Over 85% of patients with LBP aren’t accurately diagnosed using traditional tools like an X-ray, MRI, CT scan or other invasive diagnostic procedures. Facet joint injections and discograms are often used to aid the physician with the diagnosis, but these invasive procedures are often painful and costly and involve risk with associated side effects; they are documented to be ineffective up to 50% of the time. To accurately determine the source of low back pain and recommend treatment, physicians need information on physiology as well as anatomy, which is provided with the Lumbar Matrix Scan. According to the company, it is the only physiological diagnostic procedure to produce an all-inclusive image of the lower back.

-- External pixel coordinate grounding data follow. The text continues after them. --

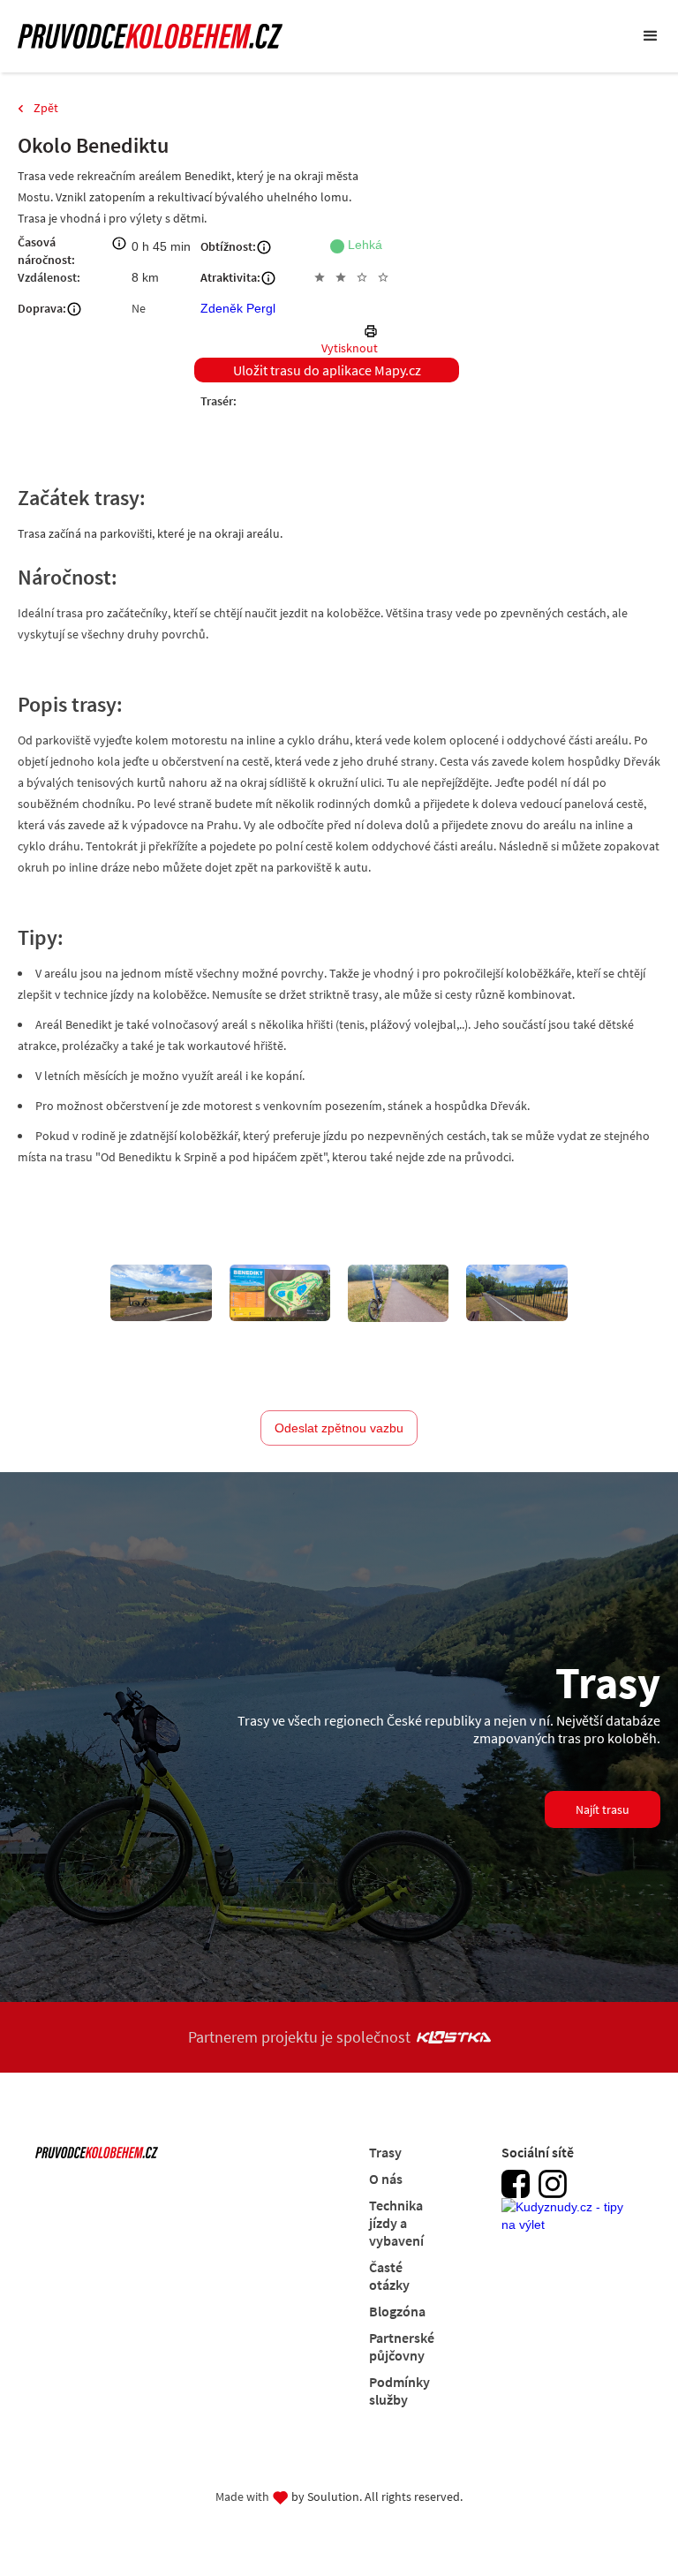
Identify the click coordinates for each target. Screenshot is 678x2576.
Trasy (385, 2152)
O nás (386, 2178)
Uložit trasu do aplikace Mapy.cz (327, 370)
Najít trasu (602, 1809)
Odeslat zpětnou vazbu (339, 1428)
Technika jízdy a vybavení (396, 2222)
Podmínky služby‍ (399, 2390)
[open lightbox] (160, 1293)
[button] (650, 36)
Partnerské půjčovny (401, 2346)
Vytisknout (349, 348)
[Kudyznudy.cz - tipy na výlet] (567, 2224)
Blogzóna (397, 2311)
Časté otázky (389, 2275)
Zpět (46, 108)
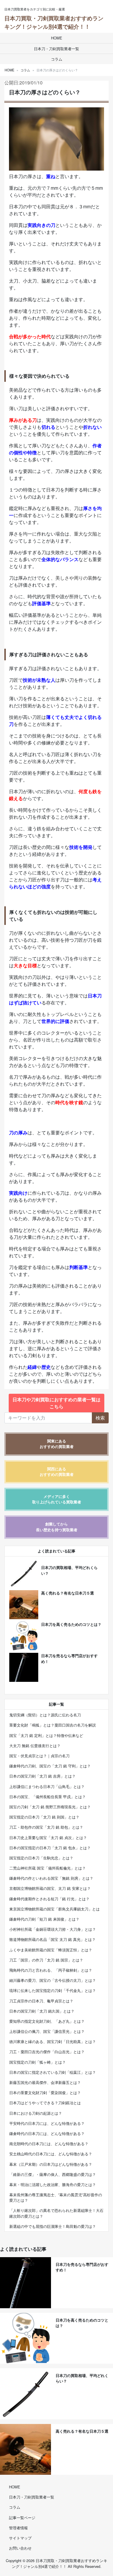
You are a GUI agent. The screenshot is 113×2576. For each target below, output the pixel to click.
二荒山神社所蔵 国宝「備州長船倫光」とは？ (47, 1868)
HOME (56, 38)
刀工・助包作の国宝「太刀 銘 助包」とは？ (46, 1827)
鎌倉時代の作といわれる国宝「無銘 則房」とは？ (51, 1878)
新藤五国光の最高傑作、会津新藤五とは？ (45, 2082)
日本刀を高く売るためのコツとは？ (71, 1624)
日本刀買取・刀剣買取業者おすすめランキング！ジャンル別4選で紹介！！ (53, 22)
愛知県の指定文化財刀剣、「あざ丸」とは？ (47, 2021)
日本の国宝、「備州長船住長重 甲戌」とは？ (47, 1796)
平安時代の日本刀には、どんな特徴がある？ (47, 2123)
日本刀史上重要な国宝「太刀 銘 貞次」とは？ (48, 1837)
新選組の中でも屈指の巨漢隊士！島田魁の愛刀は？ (52, 2226)
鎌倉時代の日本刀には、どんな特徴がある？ (47, 2133)
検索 (100, 1417)
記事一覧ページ (22, 2517)
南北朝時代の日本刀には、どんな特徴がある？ (48, 2143)
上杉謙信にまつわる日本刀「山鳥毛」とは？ (47, 1786)
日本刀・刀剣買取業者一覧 (56, 48)
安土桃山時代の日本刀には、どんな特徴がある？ (50, 2153)
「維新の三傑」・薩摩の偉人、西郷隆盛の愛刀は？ (52, 2174)
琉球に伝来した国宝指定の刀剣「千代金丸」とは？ (52, 1990)
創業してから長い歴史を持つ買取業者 (56, 1526)
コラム (56, 59)
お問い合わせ (20, 2548)
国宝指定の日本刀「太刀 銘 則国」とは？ (44, 1817)
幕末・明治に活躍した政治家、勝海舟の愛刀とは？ (52, 2184)
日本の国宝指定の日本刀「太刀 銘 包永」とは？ (50, 1847)
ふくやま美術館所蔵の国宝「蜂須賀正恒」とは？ (50, 1950)
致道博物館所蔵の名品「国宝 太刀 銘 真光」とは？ (52, 1939)
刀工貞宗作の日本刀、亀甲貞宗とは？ (41, 2001)
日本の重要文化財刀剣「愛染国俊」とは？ (45, 2092)
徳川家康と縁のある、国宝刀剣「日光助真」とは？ (52, 2041)
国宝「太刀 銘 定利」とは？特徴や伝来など (46, 1735)
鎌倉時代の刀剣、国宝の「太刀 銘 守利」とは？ (50, 1766)
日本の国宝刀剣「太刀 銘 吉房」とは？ (42, 1776)
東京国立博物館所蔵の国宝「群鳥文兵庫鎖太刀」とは (54, 1909)
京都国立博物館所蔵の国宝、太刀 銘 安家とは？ (50, 1888)
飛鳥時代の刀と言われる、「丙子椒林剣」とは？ (50, 1970)
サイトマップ (20, 2538)
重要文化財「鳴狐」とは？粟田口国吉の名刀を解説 (52, 1725)
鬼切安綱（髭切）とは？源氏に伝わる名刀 (45, 1715)
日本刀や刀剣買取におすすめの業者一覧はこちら (56, 1403)
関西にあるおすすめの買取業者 (57, 1471)
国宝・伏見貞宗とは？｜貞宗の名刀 (39, 1755)
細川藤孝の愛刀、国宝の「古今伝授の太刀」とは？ (52, 1980)
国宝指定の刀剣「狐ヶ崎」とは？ (37, 2062)
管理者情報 (18, 2527)
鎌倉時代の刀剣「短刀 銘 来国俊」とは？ (44, 1919)
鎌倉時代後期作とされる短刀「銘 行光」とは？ (49, 1898)
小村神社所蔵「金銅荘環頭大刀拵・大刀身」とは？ (52, 1929)
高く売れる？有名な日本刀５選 (67, 1593)
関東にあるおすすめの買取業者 (57, 1443)
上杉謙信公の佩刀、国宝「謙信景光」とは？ (47, 2031)
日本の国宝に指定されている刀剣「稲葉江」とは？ (52, 2072)
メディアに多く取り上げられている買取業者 (56, 1499)
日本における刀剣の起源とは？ (35, 2113)
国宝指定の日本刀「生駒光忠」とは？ (41, 1858)
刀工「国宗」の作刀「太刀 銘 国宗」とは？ (46, 1960)
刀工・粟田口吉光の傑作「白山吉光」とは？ (47, 2051)
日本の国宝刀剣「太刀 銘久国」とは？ (41, 2011)
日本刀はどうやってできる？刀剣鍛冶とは (45, 2102)
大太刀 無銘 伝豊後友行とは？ (35, 1745)
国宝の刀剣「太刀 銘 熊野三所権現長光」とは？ (50, 1806)
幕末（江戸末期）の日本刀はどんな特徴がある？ (50, 2164)
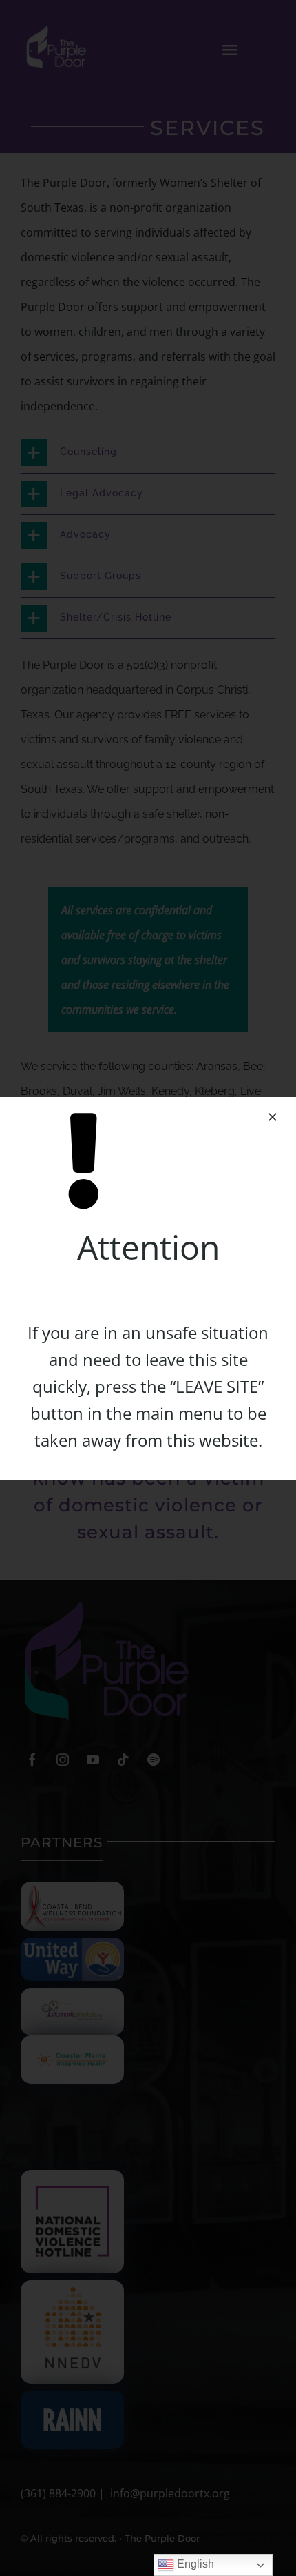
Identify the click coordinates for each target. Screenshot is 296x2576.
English (194, 2564)
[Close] (272, 1117)
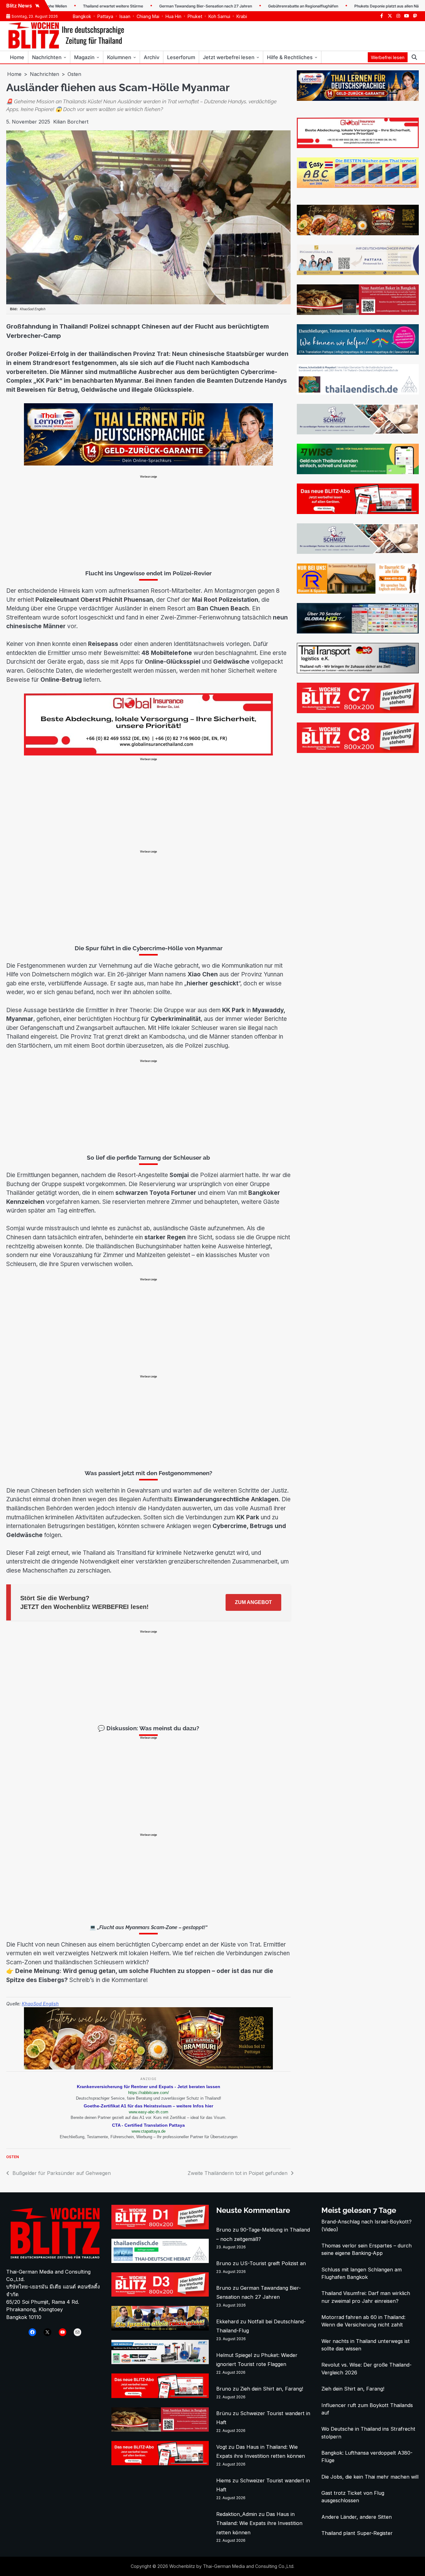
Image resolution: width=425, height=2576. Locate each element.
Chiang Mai (148, 16)
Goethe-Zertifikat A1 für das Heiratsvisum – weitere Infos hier (148, 2105)
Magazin (84, 57)
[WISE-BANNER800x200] (358, 472)
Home (17, 57)
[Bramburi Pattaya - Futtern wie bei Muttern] (148, 2067)
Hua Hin (173, 16)
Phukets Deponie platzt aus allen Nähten (341, 6)
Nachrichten (47, 57)
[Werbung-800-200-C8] (358, 751)
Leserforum (181, 57)
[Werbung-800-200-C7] (358, 711)
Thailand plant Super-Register (357, 2533)
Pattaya (105, 16)
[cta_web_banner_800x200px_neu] (358, 353)
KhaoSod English (40, 2003)
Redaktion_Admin (236, 2514)
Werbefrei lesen (387, 57)
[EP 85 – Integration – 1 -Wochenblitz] (160, 2329)
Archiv (151, 57)
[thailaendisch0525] (358, 393)
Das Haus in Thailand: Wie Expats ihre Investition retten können (259, 2523)
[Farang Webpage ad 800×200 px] (358, 313)
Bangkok (82, 16)
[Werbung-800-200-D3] (160, 2295)
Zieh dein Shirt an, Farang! (271, 2389)
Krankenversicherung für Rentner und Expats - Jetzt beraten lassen (148, 2086)
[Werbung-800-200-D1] (160, 2227)
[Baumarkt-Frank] (358, 592)
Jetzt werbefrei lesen (229, 57)
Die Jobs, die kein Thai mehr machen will (369, 2477)
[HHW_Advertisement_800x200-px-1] (160, 2362)
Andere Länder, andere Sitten (356, 2517)
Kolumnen (119, 57)
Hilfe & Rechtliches (290, 57)
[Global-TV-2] (358, 632)
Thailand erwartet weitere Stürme (64, 6)
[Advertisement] (148, 522)
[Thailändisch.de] (160, 2261)
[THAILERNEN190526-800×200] (148, 464)
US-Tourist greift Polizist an (273, 2263)
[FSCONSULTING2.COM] (358, 273)
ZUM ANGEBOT (253, 1602)
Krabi (241, 16)
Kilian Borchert (70, 122)
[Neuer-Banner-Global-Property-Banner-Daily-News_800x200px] (148, 753)
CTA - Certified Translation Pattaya (148, 2125)
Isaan (124, 16)
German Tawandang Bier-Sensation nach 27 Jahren (156, 6)
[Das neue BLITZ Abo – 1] (358, 512)
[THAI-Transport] (358, 671)
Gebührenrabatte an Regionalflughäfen (254, 6)
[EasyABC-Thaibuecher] (358, 186)
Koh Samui (219, 16)
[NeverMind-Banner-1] (358, 432)
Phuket (195, 16)
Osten (12, 2157)
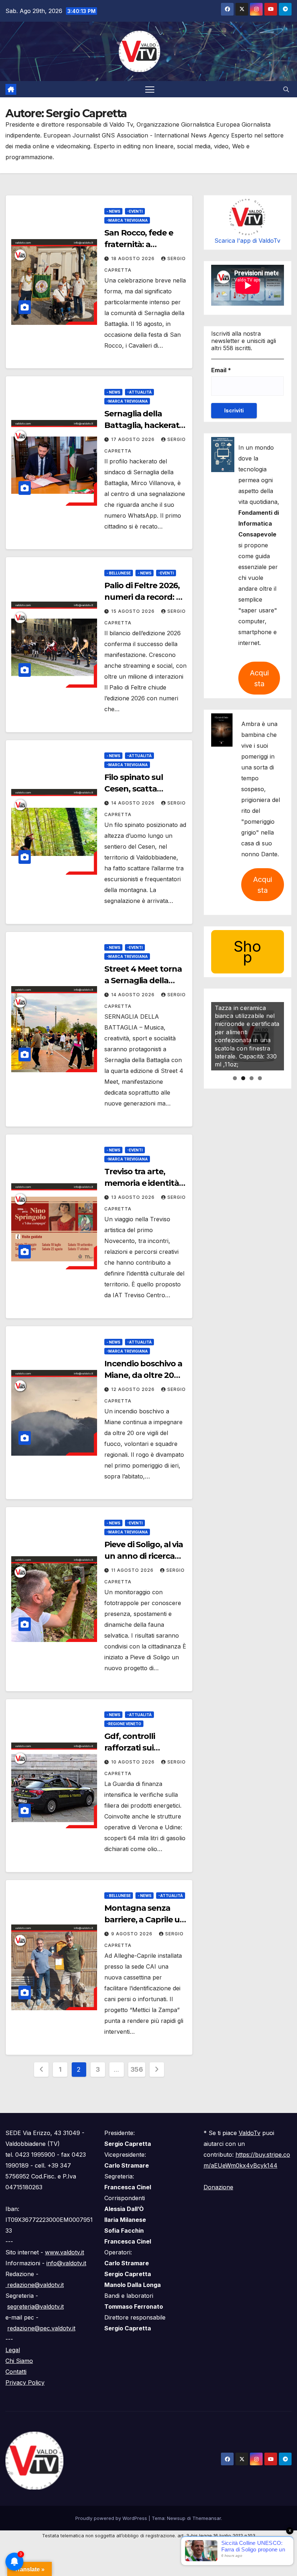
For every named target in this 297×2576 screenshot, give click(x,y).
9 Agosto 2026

SpineMatrix targets physician practices like ortho and neuro spine surgeons, pain management, physical medicine & rehab as well as hospitals. The company says that since its official entry, SpineMatrix has received a phenomenal response to its technology. This does not mean that there have not been challenges: since the technology is new, reimbursement is an issue as physicians are sometimes reluctant to integrate something into their practice if they aren’t sure about immediate payment. Reimbursement problems have slowed the company’s plans. But SpineMatrix is generating revenue even though the Lumbar Matrix Scan was introduced just a year ago.
There are already 20 centers using this technology. Each center is expected to be capable of initially doing 50 scans a month. The price of an array is $90, resulting in $4,500 in monthly revenue per site. The company uses a simple business model with the intention of covering the cost of its hardware while generating substantial revenue with the sales of its single-use arrays.
SpineMatrix is focused on countering resistance to achieving reimbursement from traditional health plans. It intends to work directly with large, self-insured employers who are familiar with the costs of ongoing treatment for low back pain.
As the company is on the way to profitability, CEO Ben Shappley feels that SpineMatrix is a good acquisition target for larger orthopedic companies, who he says are already keeping a close eye on it for the future.